Monday, July 09, 2007

Pago Pago hasn't grown on us much. In fact we are really looking
forward to getting out of here. Our friends Colin Sutton and Mary
Joyner (MJ), both NOLS Instructors, flew in last night, armed with
bags of dive gear, fishing gear and spear guns. I think we will be
eating a lot of fish in the next month.

We will take off early Wednesday morning if we can get our projects
done. Once again our Spectra watermaker is acting up, but we are
hopeful of getting it going. The constant aggravation of working on it
is still not as bad as jerry-jugging questionable water in the dinghy.
Our Raymarine autopilot and instruments (GPS, wind, depth, etc.) have
slowly been failing, one by one, so tomorrow we'll replace the GPS
unit with the new one that Colin brought. We've been navigating with a
Gecko handheld since Niue, which works but is slightly annoying.
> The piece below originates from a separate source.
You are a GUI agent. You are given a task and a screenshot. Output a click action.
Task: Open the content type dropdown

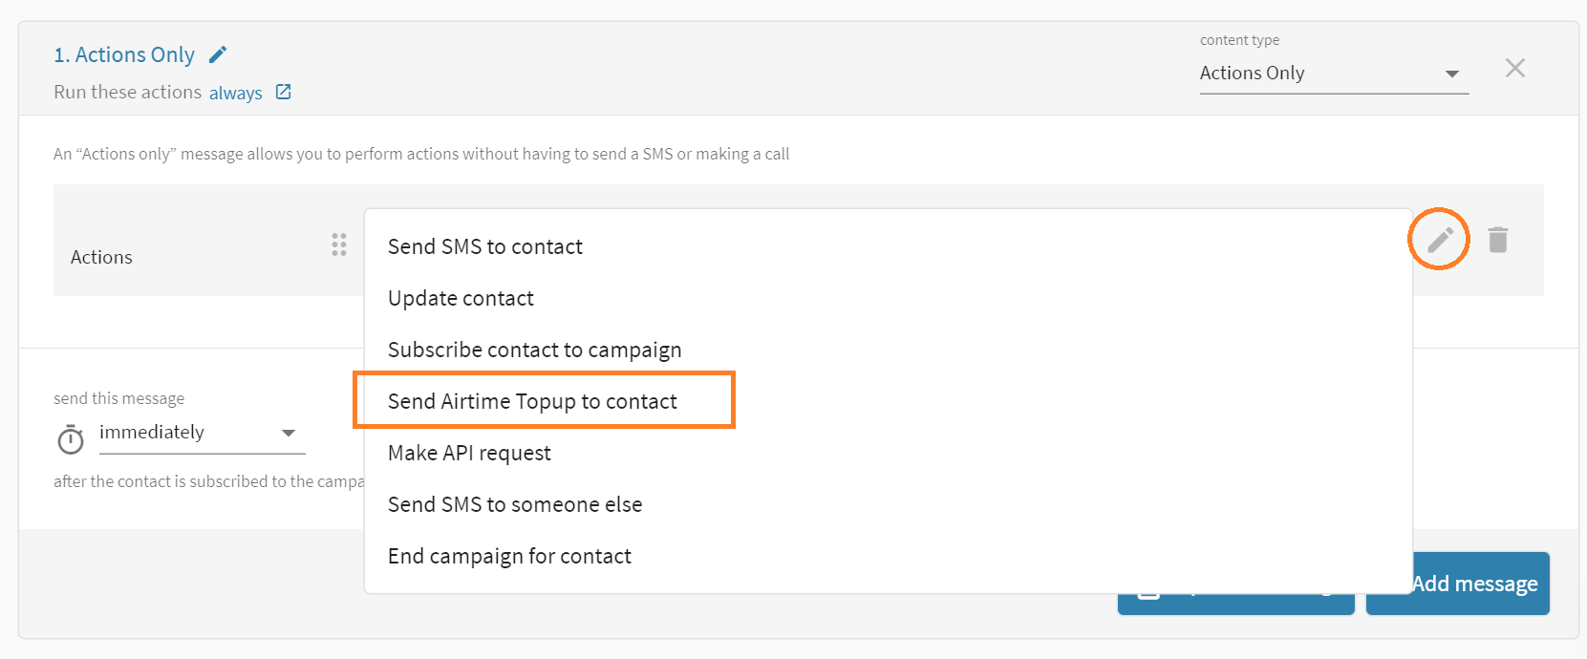tap(1451, 73)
A few
other projects, provisions, fuel, propane (butane around here), and
then we should be good to go.

We won't miss the tuna factories and their stinky exhaust. Supposedly
they produce 50-percent of American tuna can supplies, churning out
over a million cans of packed tuna a DAY. The factories employ over
5,000 people, many of whom are from China and Korea. Some of the
locals we've talked to have expressed resentment at the foreign
workers who come for the $3.25 minimum wage here, as opposed to
60-cents in the non-American islands.

Right now the water around our boat in the bay is bright red, which we
thought at first was tuna blood (!). But it turns out that it's an
algae bloom caused by illegal Chinese laundry detergent. Combined with
the thousands of floating plastic bags, bottles and garbage, it's a
grim sight.

We are heading back to Tisa's Barefoot Bar for dinner tonight, where
Colin and MJ will also enjoy their last night on terra firma. Tisa
grew up here, in the village where her place is. She went to school in
the U.S., and when she came back to Samoa she decided something had to
be done about the garbage everywhere, and the struggling fish
populations. So she has created a de facto marine park on the beach in
front of her village; she doesn't allow fishing, dumping or hunting of
birds or fish. Apparently the locals respect her "park," and the
wildlife is flourishing and there is less trash washing ashore.

1 comment:

Anonymous said...

very interesting..... the chinese just keep getting in trouble...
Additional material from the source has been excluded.